## [Work instructions]
Retype the listing in full. Change nothing.

## [Given entries]

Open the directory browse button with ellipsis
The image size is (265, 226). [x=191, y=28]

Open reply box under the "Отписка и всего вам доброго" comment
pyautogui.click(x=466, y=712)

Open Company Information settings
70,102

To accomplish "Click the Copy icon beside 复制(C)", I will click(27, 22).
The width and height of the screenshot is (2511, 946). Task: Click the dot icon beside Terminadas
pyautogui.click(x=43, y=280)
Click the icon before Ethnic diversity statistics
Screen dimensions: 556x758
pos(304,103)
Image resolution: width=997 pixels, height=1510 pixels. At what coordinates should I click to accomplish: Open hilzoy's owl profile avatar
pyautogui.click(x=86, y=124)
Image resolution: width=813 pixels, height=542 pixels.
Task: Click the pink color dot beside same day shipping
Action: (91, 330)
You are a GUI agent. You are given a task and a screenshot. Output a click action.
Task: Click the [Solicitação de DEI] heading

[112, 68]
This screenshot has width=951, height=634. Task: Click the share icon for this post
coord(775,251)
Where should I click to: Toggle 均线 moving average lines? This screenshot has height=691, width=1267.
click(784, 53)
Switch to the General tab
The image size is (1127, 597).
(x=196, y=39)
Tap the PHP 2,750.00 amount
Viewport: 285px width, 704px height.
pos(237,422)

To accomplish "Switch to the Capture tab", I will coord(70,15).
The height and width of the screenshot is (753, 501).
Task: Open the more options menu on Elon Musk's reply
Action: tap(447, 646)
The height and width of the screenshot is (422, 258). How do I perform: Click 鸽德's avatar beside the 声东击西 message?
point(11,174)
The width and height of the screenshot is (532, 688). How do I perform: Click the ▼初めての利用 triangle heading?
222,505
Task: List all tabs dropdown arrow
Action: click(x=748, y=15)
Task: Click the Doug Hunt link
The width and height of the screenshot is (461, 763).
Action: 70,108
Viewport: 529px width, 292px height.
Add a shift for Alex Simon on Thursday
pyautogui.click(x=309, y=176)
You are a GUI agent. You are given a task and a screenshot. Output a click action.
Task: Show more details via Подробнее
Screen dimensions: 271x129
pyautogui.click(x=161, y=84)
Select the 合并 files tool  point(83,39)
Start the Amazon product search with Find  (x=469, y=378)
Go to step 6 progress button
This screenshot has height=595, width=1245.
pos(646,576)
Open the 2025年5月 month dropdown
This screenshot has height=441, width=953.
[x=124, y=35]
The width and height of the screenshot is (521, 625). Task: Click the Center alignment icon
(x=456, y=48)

## [The completed task]
Open the directory browse button with ellipsis
The image size is (265, 226). [x=191, y=28]

Open reply box under the "Отписка и всего вам доброго" comment
pyautogui.click(x=466, y=712)

Open Company Information settings
70,102

To accomplish "Click the Copy icon beside 复制(C)", I will click(27, 22).
The width and height of the screenshot is (2511, 946). Task: Click the dot icon beside Terminadas
pyautogui.click(x=43, y=280)
Click the icon before Ethnic diversity statistics
Screen dimensions: 556x758
pos(304,103)
Image resolution: width=997 pixels, height=1510 pixels. At what coordinates should I click to accomplish: Open hilzoy's owl profile avatar
pyautogui.click(x=86, y=124)
Image resolution: width=813 pixels, height=542 pixels.
Task: Click the pink color dot beside same day shipping
Action: (91, 330)
You are a GUI agent. You are given a task and a screenshot. Output a click action.
Task: Click the [Solicitação de DEI] heading

[112, 68]
This screenshot has width=951, height=634. Task: Click the share icon for this post
coord(775,251)
Where should I click to: Toggle 均线 moving average lines? This screenshot has height=691, width=1267.
click(784, 53)
Switch to the General tab
The image size is (1127, 597).
(x=196, y=39)
Tap the PHP 2,750.00 amount
Viewport: 285px width, 704px height.
pos(237,422)

To accomplish "Switch to the Capture tab", I will coord(70,15).
The height and width of the screenshot is (753, 501).
Task: Open the more options menu on Elon Musk's reply
Action: tap(447, 646)
The height and width of the screenshot is (422, 258). How do I perform: Click 鸽德's avatar beside the 声东击西 message?
point(11,174)
The width and height of the screenshot is (532, 688). How do I perform: Click the ▼初めての利用 triangle heading?
222,505
Task: List all tabs dropdown arrow
Action: click(x=748, y=15)
Task: Click the Doug Hunt link
The width and height of the screenshot is (461, 763).
Action: 70,108
Viewport: 529px width, 292px height.
Add a shift for Alex Simon on Thursday
pyautogui.click(x=309, y=176)
You are a GUI agent. You are given a task and a screenshot. Output a click action.
Task: Show more details via Подробнее
Screen dimensions: 271x129
pyautogui.click(x=161, y=84)
Select the 合并 files tool  point(83,39)
Start the Amazon product search with Find  (x=469, y=378)
Go to step 6 progress button
This screenshot has height=595, width=1245.
pos(646,576)
Open the 2025年5月 month dropdown
This screenshot has height=441, width=953.
[x=124, y=35]
The width and height of the screenshot is (521, 625). Task: Click the Center alignment icon
(x=456, y=48)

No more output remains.